§ Exercise instructions
Take the data below and filter it for lines containing the word "computer"; show each line found.

§ Entries taken from a collection
- Opening Delimiter -

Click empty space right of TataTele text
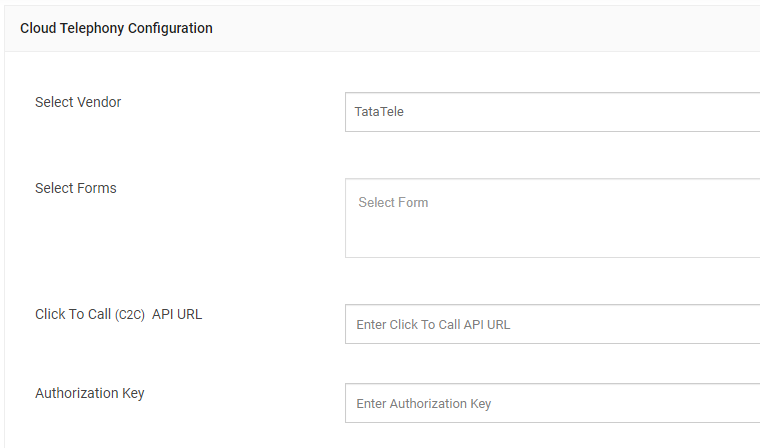760x448 pixels. [600, 112]
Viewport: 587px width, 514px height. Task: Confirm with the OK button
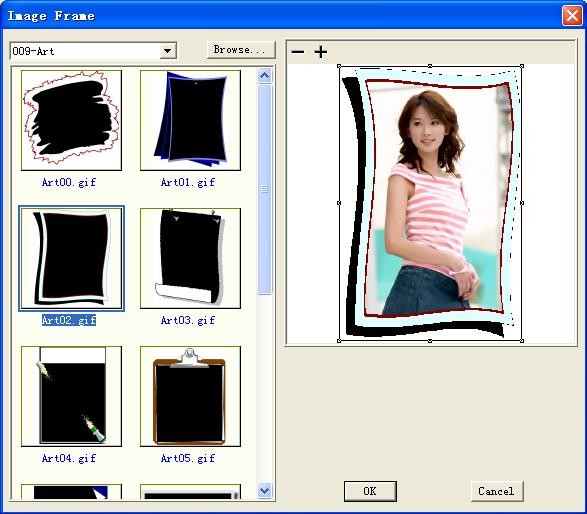[370, 491]
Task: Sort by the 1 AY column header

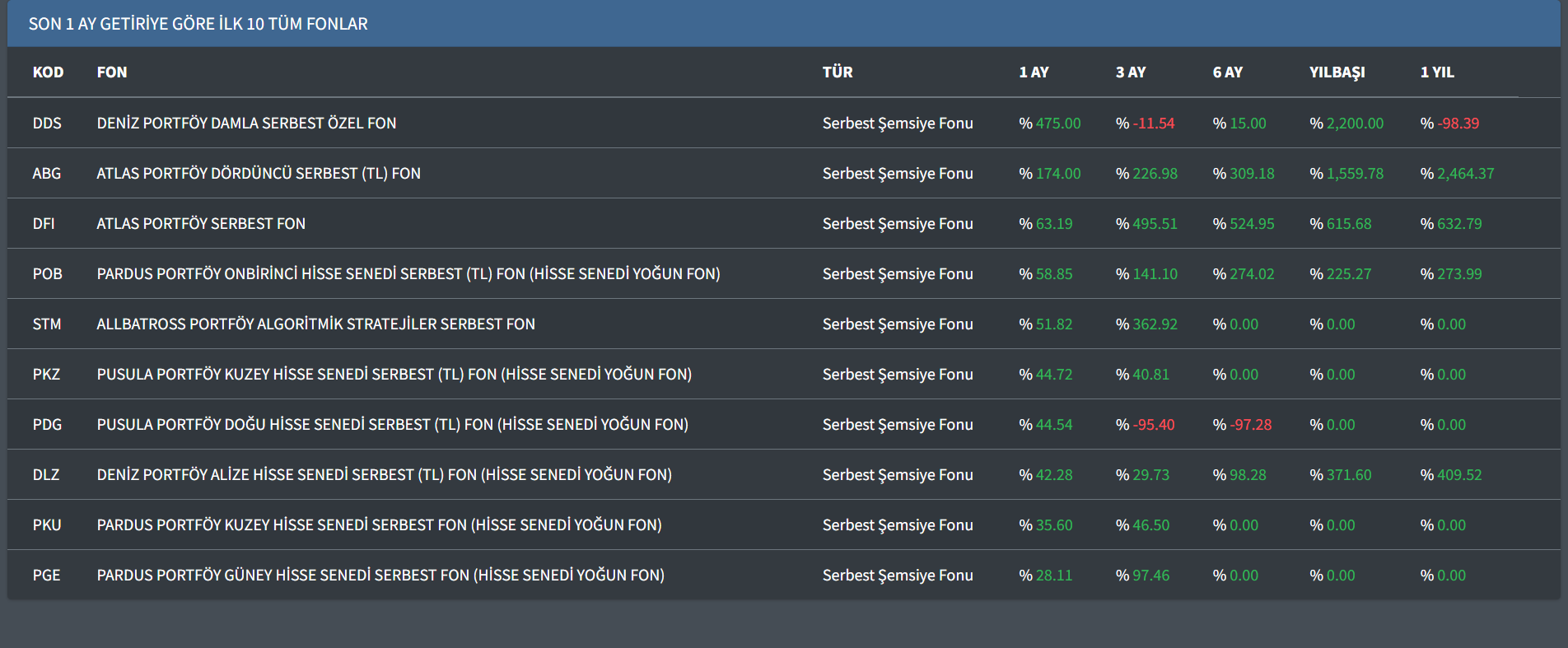Action: 1034,72

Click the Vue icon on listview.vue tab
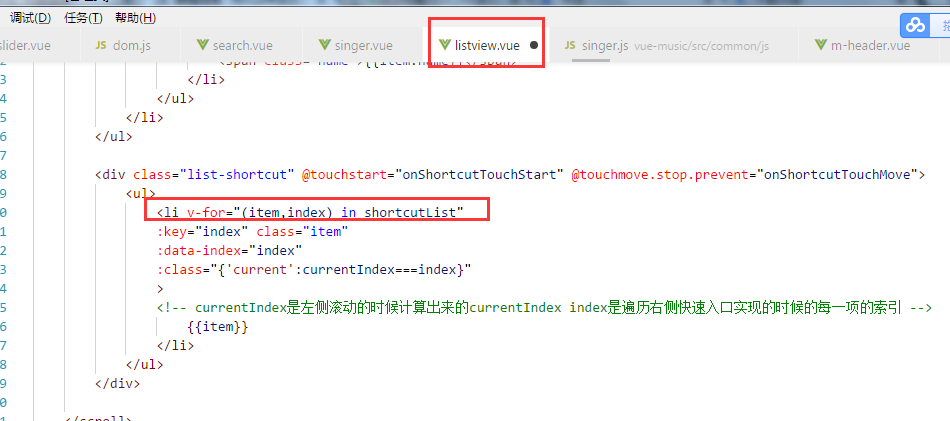(x=445, y=45)
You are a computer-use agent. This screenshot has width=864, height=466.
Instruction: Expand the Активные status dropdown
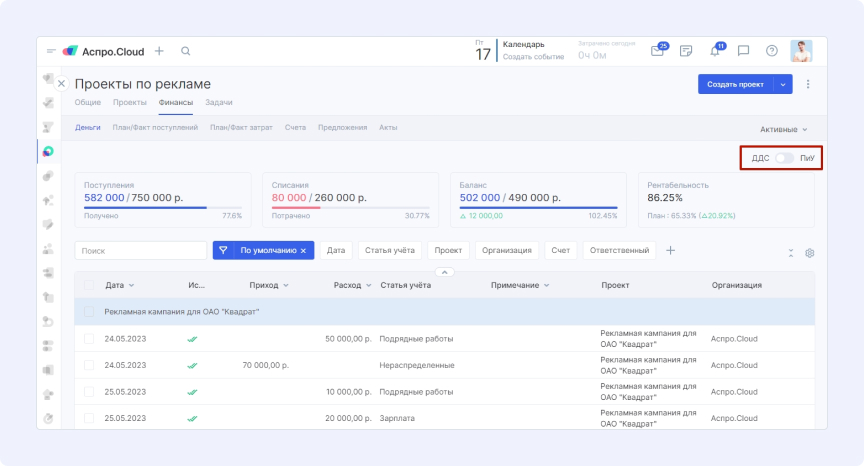coord(783,130)

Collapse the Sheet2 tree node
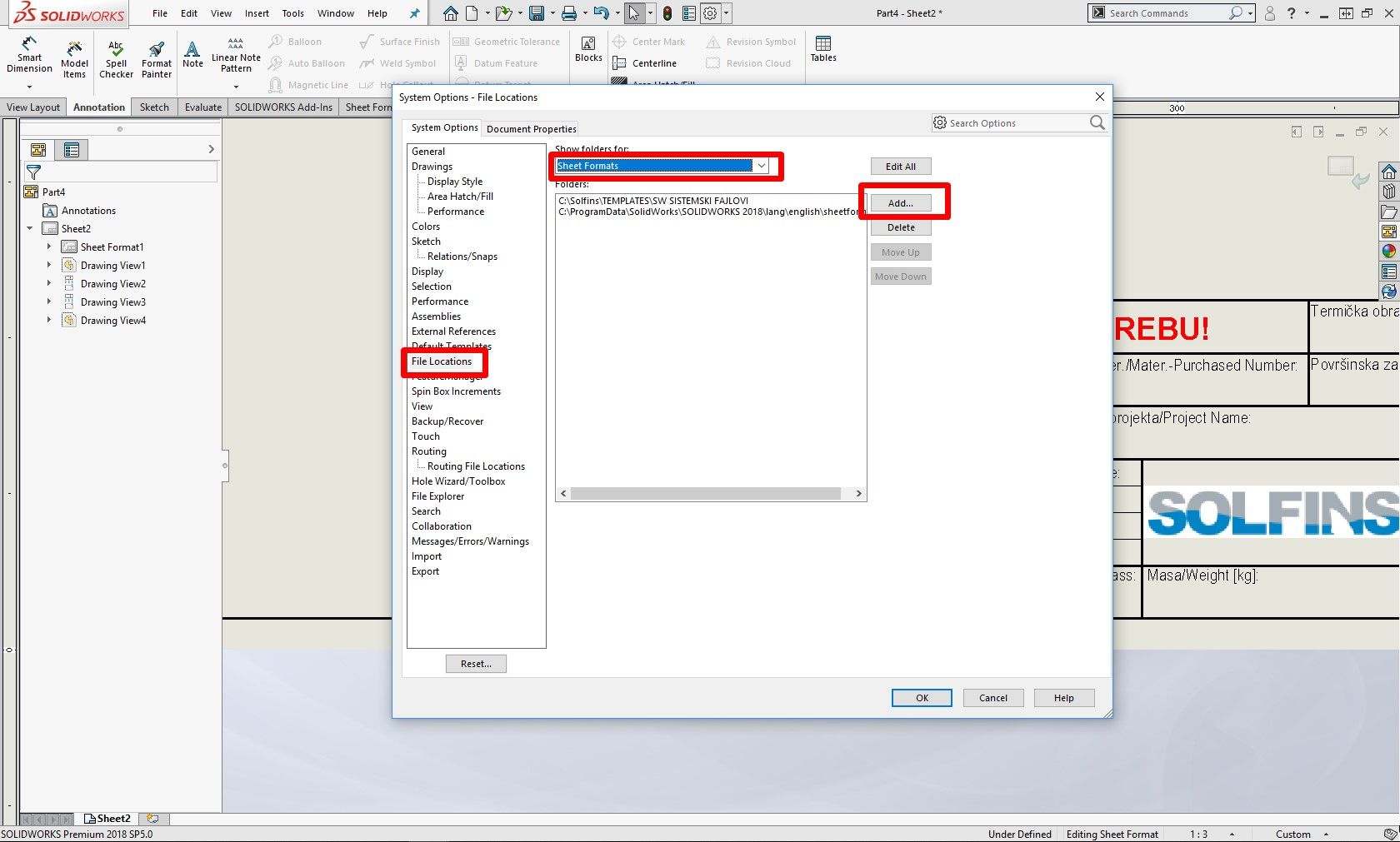30,229
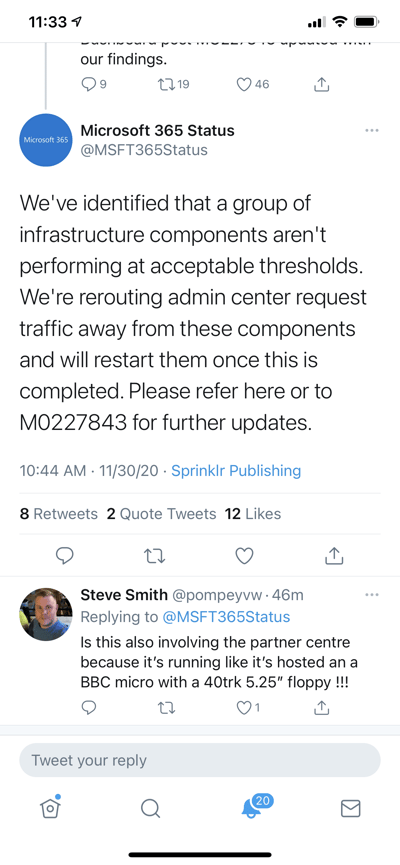Open more options on Microsoft 365 Status tweet
The width and height of the screenshot is (400, 865).
pos(372,131)
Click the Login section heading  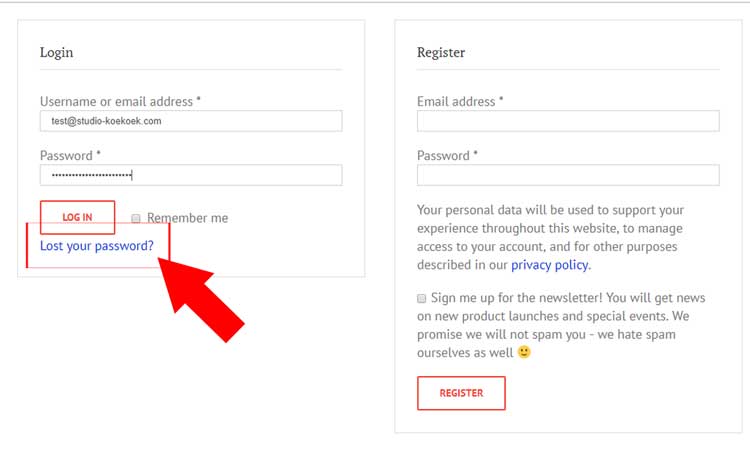pos(56,52)
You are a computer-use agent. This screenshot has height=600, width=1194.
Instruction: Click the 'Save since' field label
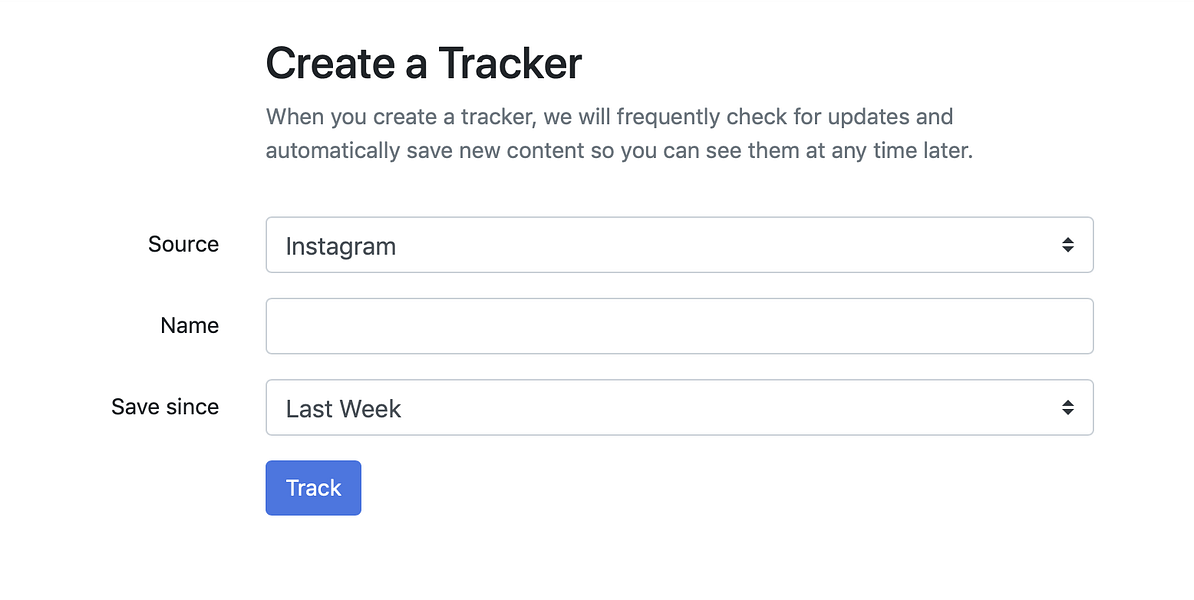165,406
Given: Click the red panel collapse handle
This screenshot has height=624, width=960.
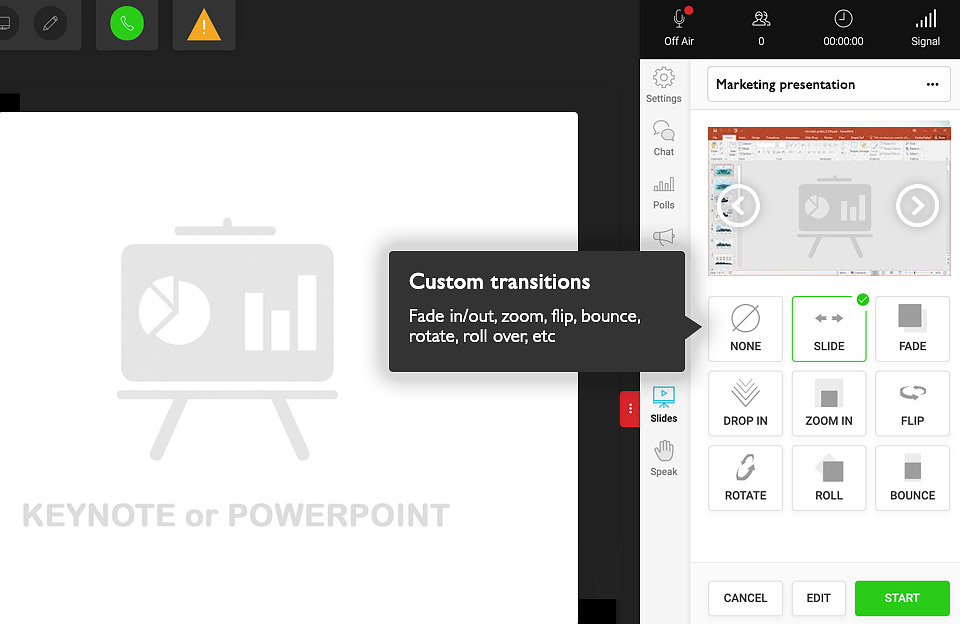Looking at the screenshot, I should 630,408.
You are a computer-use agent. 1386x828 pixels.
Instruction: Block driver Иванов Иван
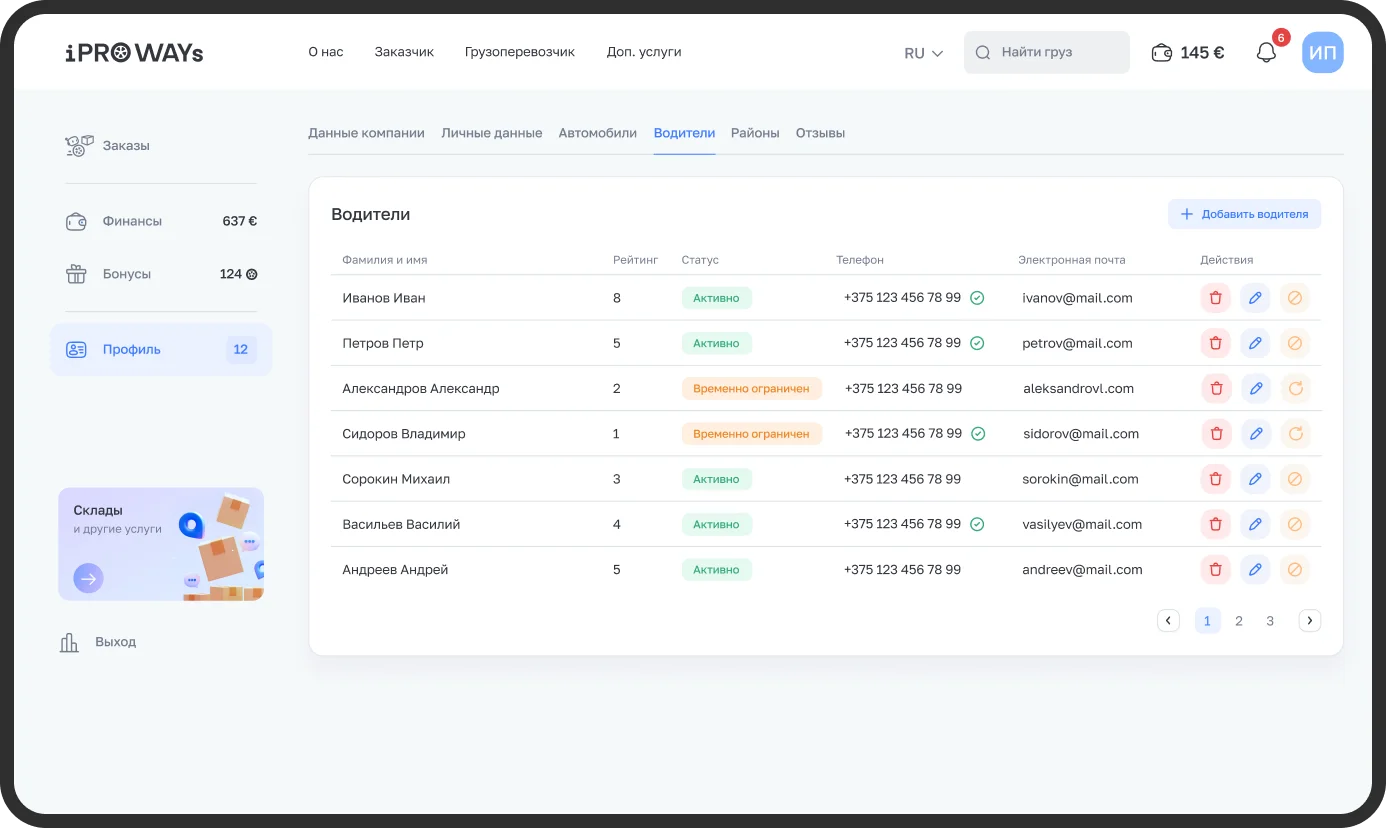coord(1295,298)
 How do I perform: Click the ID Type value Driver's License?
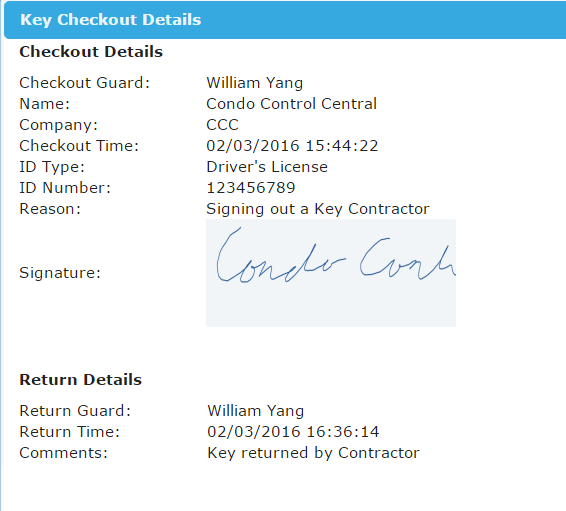267,167
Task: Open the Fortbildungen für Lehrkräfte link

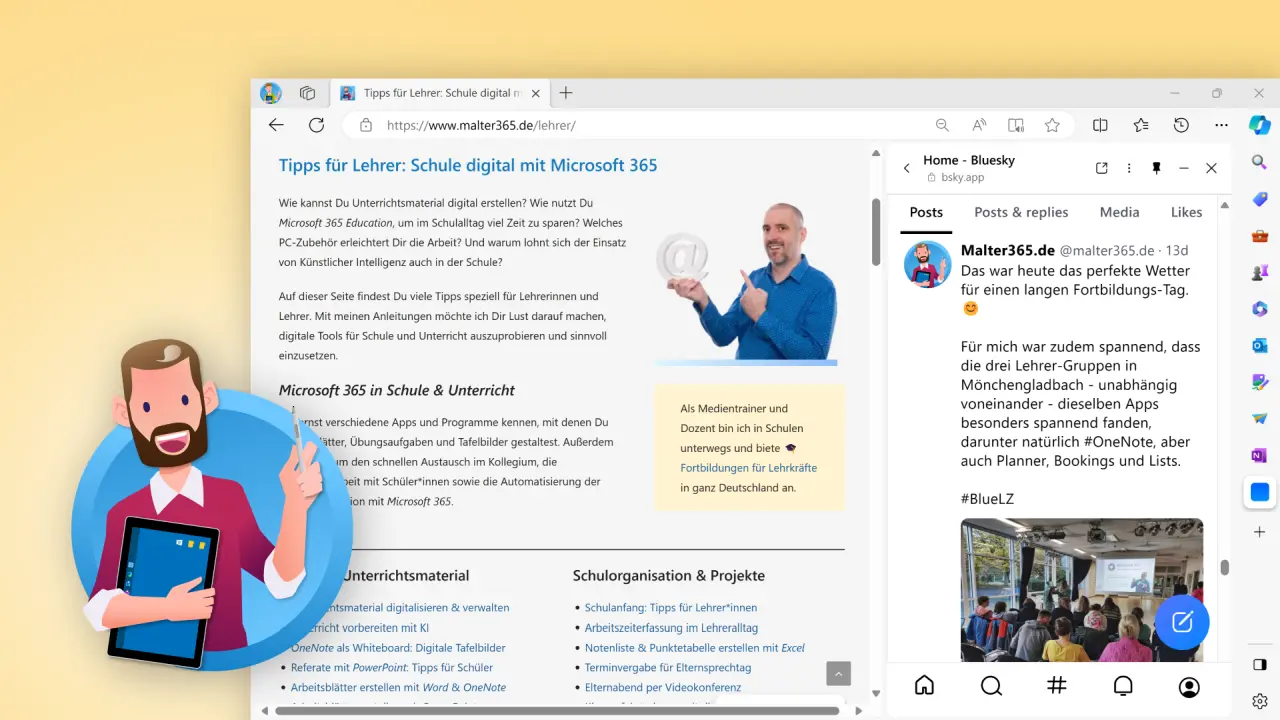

- Closing Delimiter -

§ Your response
You are a computer-use agent. This screenshot has width=864, height=466.
You are a computer-use agent. This screenshot has height=600, width=1194.
You are a computer-use agent. 1386x828 pixels.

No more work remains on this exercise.